** Exercise passage **
********************

I am a plant functional ecologist interested in the causes and consequences of trait variation and integration across biological scales (from within individuals to among communities). My research uses empirical data to uncover general principles governing patterns of phenotypic diversity.
I am broadly interested in questions at the intersection of the topics of plant physiology, scaling, ecology and evolution. One of my pet interests is to tests implicit and explicit assumptions of the trait-based approach. My research has led me to conclude that considering individual variation, phenotypic complexity and the scale dependence of patterns and processes is key to moving trait-based ecology forward.
I am currently a postdoctoral researcher at the University of Sherbrooke with Dr Mark Vellend and at the CEFE (CNRS) with Dr Cyrille Violle, where I examine how functional diversity has changed in response to global change in temperate forests, and whether traits can predict species response to warming.
I completed my PhD at the University of Arizona with Drs Brian Enquist, Brian McGill and Martin Lechowicz, where I explored the limits of a trait-based approach to ecology, specifically with respect phenotypic complexity and scaling.
I am French-Canadian and grew up in the Québec province of Canada. In 2006 I completed my Bachelor’s degree in Biology at the Université du Québec à Montréal in a problem-based learning program. During those years, I was introduced to Ecological research by working in the lab of Prof. Daniel Kneeshaw, where I had the opportunity to conduct and publish a study on gap dynamics.
In 2009, I graduated my Masters in Biology at McGill University in Montreal with Drs Brian McGill and Martin Lechowicz. For my Master’s dissertation, I studied how leaf functional trait vary across biological scales in the tropical rainforests of Panama. In December 2015 I completed my doctoral work in the Ecology and Evolutionary Biology department of the University of Arizona in Tucson studying functional trait variation and co-variation in temperate trees within and among species.

********************

** Record extracts **
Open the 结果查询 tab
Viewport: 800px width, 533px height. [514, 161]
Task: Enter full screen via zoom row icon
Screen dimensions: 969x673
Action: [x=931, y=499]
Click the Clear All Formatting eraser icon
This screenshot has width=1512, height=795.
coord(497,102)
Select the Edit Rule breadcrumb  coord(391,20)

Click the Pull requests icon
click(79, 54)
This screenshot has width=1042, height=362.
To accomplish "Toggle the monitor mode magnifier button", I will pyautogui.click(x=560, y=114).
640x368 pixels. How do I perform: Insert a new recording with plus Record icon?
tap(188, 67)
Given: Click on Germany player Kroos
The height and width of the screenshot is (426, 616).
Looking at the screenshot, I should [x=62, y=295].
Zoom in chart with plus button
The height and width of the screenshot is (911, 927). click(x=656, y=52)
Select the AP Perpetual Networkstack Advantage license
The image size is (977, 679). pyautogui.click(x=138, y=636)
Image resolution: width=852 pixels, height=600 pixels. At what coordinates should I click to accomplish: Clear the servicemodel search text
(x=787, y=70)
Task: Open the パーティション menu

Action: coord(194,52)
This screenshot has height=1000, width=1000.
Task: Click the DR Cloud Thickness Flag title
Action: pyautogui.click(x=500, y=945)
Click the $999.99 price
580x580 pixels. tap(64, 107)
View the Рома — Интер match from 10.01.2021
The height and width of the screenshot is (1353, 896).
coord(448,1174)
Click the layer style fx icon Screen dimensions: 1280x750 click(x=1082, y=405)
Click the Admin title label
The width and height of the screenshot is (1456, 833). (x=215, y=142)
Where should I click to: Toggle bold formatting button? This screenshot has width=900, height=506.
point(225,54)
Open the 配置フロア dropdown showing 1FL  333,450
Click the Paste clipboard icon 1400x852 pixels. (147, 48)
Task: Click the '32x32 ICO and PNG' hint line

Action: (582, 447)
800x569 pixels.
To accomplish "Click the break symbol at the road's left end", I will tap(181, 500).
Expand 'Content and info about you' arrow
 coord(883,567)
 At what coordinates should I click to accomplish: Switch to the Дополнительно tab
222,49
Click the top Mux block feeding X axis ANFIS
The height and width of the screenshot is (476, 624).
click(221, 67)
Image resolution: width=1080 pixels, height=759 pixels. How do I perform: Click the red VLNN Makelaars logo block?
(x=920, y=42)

********************

** Work instruction 1 **
In the ecologist's profile, translate this sentence into French: "In 2006 I completed my Bachelor’s degree in Biology at the Université du Québec à Montréal in a problem-based learning program."
** Work instruction 2 **
According to the ecologist's profile, in which department and university was the doctoral work completed in December 2015?
** Work instruction 3 **
Does each statement agree with the ecologist's profile? Answer yes or no for each and quote the words that decide it.
(a) The Master's degree was completed at McGill University in 2009.
(b) The Master's dissertation studied leaf traits in the rainforests of Costa Rica.
(c) The study on gap dynamics was carried out in the lab of Prof. Daniel Kneeshaw.

** Answer area 1 **
En 2006, j'ai terminé mon baccalauréat en biologie à l'Université du Québec à Montréal dans un programme d'apprentissage par problèmes.

** Answer area 2 **
The Ecology and Evolutionary Biology department of the University of Arizona in Tucson.

** Answer area 3 **
(a) Yes: "In 2009, I graduated my Masters in Biology at McGill University in Montreal"
(b) No: "in the tropical rainforests of Panama"
(c) Yes: "working in the lab of Prof. Daniel Kneeshaw, where I had the opportunity to conduct and publish a study on gap dynamics"